Collected data:
^^^^
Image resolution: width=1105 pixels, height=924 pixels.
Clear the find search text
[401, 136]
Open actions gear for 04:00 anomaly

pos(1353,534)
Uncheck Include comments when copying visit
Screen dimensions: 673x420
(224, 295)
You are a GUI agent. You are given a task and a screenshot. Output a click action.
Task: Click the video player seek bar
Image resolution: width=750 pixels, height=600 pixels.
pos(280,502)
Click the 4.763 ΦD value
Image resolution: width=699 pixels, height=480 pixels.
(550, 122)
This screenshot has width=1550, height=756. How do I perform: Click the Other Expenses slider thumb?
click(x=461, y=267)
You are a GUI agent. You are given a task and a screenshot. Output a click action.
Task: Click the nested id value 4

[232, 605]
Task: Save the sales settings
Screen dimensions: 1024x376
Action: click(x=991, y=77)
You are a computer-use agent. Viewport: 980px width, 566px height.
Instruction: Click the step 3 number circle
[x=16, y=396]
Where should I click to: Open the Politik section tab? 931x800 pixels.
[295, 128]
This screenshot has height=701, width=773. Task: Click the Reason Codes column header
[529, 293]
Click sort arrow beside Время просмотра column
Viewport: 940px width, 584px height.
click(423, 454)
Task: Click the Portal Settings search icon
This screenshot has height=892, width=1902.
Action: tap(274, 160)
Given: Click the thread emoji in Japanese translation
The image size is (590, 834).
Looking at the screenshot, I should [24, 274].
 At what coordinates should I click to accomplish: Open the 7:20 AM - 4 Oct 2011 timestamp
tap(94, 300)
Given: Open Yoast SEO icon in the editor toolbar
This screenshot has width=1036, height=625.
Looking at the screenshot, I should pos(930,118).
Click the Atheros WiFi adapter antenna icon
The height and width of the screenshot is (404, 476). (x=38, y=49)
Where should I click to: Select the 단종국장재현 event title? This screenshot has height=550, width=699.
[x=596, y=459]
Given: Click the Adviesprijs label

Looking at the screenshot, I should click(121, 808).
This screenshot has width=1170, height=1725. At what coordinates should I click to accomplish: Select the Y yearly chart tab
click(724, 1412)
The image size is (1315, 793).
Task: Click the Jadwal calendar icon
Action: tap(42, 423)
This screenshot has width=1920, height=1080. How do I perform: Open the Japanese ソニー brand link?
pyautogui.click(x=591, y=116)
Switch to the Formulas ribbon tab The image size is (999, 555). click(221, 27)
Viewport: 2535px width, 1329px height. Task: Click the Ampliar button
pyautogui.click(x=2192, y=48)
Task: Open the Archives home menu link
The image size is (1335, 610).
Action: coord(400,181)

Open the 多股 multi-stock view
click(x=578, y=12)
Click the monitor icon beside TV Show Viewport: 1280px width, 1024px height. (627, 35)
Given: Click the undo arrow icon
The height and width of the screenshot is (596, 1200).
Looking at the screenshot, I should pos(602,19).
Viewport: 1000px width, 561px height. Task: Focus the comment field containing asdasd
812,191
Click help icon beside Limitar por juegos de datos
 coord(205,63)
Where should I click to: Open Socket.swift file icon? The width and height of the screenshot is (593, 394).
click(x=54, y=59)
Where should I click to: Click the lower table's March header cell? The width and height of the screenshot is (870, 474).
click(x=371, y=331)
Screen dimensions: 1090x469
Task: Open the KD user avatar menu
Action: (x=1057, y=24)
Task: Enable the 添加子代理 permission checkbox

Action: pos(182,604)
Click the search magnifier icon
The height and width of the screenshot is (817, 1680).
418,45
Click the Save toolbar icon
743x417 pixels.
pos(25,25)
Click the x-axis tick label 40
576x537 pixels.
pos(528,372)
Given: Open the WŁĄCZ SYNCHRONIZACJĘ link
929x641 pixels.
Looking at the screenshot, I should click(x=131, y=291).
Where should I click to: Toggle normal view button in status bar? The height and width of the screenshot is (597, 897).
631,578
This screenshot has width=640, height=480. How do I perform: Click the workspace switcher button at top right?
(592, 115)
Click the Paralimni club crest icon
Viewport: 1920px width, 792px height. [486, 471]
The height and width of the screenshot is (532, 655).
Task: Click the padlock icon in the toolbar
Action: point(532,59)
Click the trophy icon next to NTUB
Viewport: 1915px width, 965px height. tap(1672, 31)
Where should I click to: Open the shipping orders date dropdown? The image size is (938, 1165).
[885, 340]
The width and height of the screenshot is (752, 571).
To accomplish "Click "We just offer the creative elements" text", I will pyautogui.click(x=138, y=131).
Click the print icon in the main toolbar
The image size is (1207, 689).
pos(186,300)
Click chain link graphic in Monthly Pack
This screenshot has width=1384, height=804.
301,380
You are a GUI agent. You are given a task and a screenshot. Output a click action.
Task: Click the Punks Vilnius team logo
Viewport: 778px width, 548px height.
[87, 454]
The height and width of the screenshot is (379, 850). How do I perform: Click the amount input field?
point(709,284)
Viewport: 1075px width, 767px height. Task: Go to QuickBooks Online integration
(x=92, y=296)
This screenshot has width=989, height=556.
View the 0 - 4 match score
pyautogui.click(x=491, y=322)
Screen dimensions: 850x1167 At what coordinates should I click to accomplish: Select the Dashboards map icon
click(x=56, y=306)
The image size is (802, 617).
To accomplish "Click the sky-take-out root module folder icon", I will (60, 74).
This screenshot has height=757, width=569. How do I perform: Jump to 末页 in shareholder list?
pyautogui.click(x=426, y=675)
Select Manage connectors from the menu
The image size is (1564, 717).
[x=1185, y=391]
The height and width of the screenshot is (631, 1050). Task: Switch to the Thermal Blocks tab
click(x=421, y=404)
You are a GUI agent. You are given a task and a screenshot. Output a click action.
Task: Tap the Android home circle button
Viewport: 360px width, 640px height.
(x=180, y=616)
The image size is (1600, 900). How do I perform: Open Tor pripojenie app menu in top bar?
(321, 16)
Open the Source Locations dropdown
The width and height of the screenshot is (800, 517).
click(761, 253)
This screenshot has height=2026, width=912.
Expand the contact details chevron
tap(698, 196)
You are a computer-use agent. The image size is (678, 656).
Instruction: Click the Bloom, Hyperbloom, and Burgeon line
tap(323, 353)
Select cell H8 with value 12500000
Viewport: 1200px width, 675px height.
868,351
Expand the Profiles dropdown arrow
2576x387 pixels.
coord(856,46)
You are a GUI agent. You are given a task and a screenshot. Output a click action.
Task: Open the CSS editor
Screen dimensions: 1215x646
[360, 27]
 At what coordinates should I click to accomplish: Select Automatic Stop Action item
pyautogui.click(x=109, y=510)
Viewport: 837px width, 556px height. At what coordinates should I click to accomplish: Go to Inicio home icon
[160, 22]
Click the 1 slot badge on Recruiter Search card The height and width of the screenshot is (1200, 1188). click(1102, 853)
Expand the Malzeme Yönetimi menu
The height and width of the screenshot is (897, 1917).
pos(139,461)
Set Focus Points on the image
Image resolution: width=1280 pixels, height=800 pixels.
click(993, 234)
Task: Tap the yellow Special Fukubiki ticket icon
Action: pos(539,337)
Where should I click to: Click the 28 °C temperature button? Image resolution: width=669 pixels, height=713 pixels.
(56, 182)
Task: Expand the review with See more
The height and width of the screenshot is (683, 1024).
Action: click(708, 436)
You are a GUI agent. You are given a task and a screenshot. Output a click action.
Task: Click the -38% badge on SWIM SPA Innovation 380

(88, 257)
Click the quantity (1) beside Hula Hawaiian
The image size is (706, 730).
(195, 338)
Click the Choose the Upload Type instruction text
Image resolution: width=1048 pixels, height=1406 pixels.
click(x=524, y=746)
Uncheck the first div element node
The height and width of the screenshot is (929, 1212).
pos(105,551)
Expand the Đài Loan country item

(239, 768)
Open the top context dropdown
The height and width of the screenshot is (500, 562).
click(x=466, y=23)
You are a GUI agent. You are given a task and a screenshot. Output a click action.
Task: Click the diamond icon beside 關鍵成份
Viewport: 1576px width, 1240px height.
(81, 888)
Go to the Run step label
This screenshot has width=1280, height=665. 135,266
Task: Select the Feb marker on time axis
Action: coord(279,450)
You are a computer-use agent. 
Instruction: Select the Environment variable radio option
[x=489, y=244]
^^^^
== ASSIGNED TASK ==
Nothing but the lines from the start of the data above through the line with "Task: Click the video player seek bar" should appear in your answer, copied exactly.

== TASK SOLUTION ==
Image resolution: width=1105 pixels, height=924 pixels.
Clear the find search text
[401, 136]
Open actions gear for 04:00 anomaly

pos(1353,534)
Uncheck Include comments when copying visit
Screen dimensions: 673x420
(224, 295)
You are a GUI agent. You are given a task and a screenshot. Output a click action.
Task: Click the video player seek bar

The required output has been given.